اَلزَّانِىۡ لَا يَنۡكِحُ اِلَّا زَانِيَةً اَوۡ مُشۡرِكَةً  وَّ الزَّانِيَةُ لَا يَنۡكِحُهَاۤ اِلَّا زَانٍ اَوۡ مُشۡرِكٌ​ ۚ وَحُرِّمَ ذٰ لِكَ عَلَى الۡمُؤۡمِنِيۡنَ‏ 
3 Pezina laki-laki tidak boleh menikah kecuali dengan pezina perempuan, atau dengan perempuan musyrik; dan pezina perempuan tidak boleh menikah kecuali dengan pezina laki-laki atau dengan laki-laki musyrik; dan yang demikian itu diharamkan bagi orang-orang mukmin.
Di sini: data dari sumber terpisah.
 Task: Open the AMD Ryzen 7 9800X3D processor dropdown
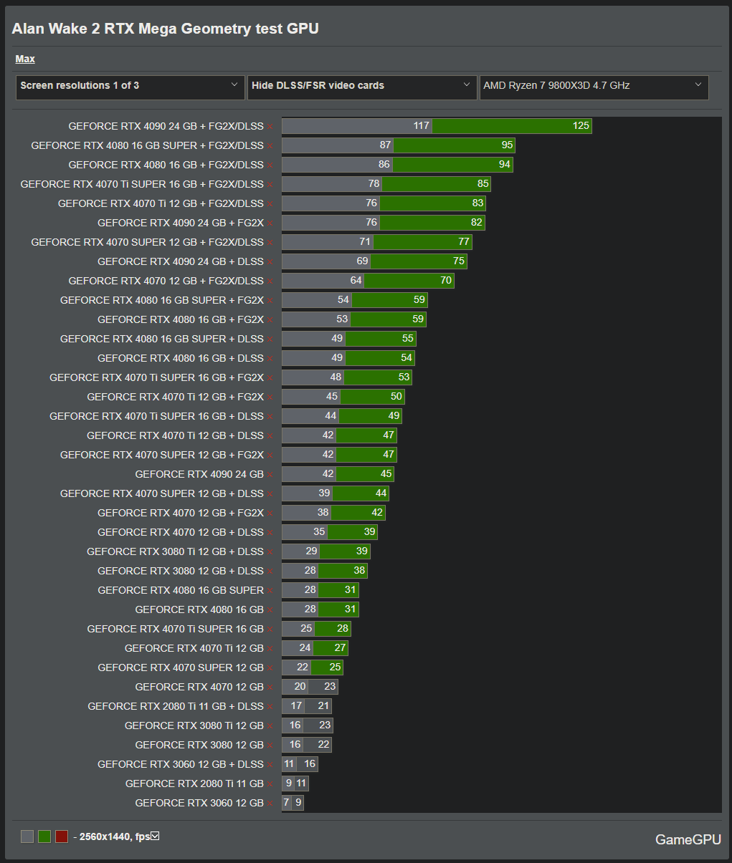pyautogui.click(x=593, y=86)
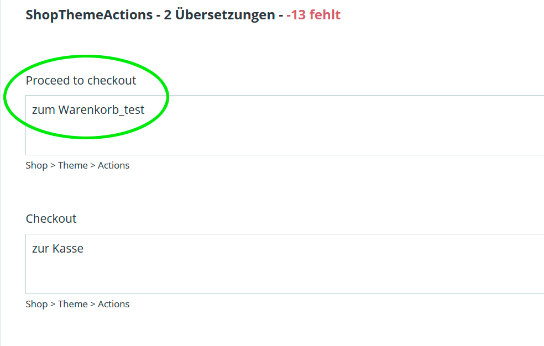Click "Shop" in breadcrumb under Proceed to checkout
The width and height of the screenshot is (544, 346).
36,165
وَالَّذِيۡنَ يَرۡمُوۡنَ الۡمُحۡصَنٰتِ ثُمَّ لَمۡ يَاۡتُوۡا بِاَرۡبَعَةِ شُهَدَآءَ فَاجۡلِدُوۡهُمۡ ثَمٰنِيۡنَ جَلۡدَةً وَّلَا تَقۡبَلُوۡا لَهُمۡ شَهَادَةً اَبَدًا​ ۚ وَاُولٰٓٮِٕكَ هُمُ الۡفٰسِقُوۡنَ ۙ‏
4 Dan orang-orang yang menuduh perempuan-perempuan yang baik (berzina) dan mereka tidak mendatangkan empat orang saksi, maka deralah mereka delapan puluh kali, dan janganlah kamu terima kesaksian mereka untuk selama-lamanya. Mereka itulah orang-orang yang fasik,
اِلَّا الَّذِيۡنَ تَابُوۡا مِنۡۢ بَعۡدِ ذٰلِكَ وَاَصۡلَحُوۡا​ۚ فَاِنَّ اللّٰهَ غَفُوۡرٌ رَّحِيۡمٌ‏
5 kecuali mereka yang bertobat setelah itu dan memperbaiki (dirinya), maka sungguh, Allah Maha Pengampun, Maha Penyayang.
وَالَّذِيۡنَ يَرۡمُوۡنَ اَزۡوَاجَهُمۡ وَلَمۡ يَكُنۡ لَّهُمۡ شُهَدَآءُ اِلَّاۤ اَنۡفُسُهُمۡ فَشَهَادَةُ اَحَدِهِمۡ اَرۡبَعُ شَهٰدٰتٍۭ بِاللّٰهِ​ۙ اِنَّهٗ لَمِنَ الصّٰدِقِيۡنَ‏
6 Dan orang-orang yang menuduh istrinya (berzina), padahal mereka tidak mempunyai saksi-saksi selain diri mereka sendiri, maka kesaksian masing-masing orang itu ialah empat kali bersumpah dengan (nama) Allah, bahwa sesungguhnya dia termasuk orang yang berkata benar.
وَالۡخَـامِسَةُ اَنَّ لَـعۡنَتَ اللّٰهِ عَلَيۡهِ اِنۡ كَانَ مِنَ الۡكٰذِبِيۡنَ‏ 
7 Dan (sumpah) yang kelima bahwa laknat Allah akan menimpanya, jika dia termasuk orang yang berdusta.
وَيَدۡرَؤُا عَنۡهَا الۡعَذَابَ اَنۡ تَشۡهَدَ اَرۡبَعَ شَهٰدٰتٍۢ بِاللّٰهِ​ۙ اِنَّهٗ لَمِنَ الۡكٰذِبِيۡنَۙ‏
8 Dan istri itu terhindar dari hukuman apabila dia bersumpah empat kali atas (nama) Allah bahwa dia (suaminya) benar-benar termasuk orang-orang yang berdusta,
وَالۡخَـامِسَةَ اَنَّ غَضَبَ اللّٰهِ عَلَيۡهَاۤ اِنۡ كَانَ مِنَ الصّٰدِقِيۡنَ‏ 
9 dan (sumpah) yang kelima bahwa kemurkaan Allah akan menimpanya (istri), jika dia (suaminya) itu termasuk orang yang berkata benar.
وَلَوۡلَا فَضۡلُ اللّٰهِ عَلَيۡكُمۡ وَرَحۡمَتُهٗ وَاَنَّ اللّٰهَ تَوَّابٌ حَكِيۡمٌ‏
10 Dan sekiranya bukan karena karunia Allah dan rahmat-Nya kepadamu (niscaya kamu akan menemui kesulitan). Dan sesungguhnya Allah Maha Penerima Tobat, Mahabijaksana.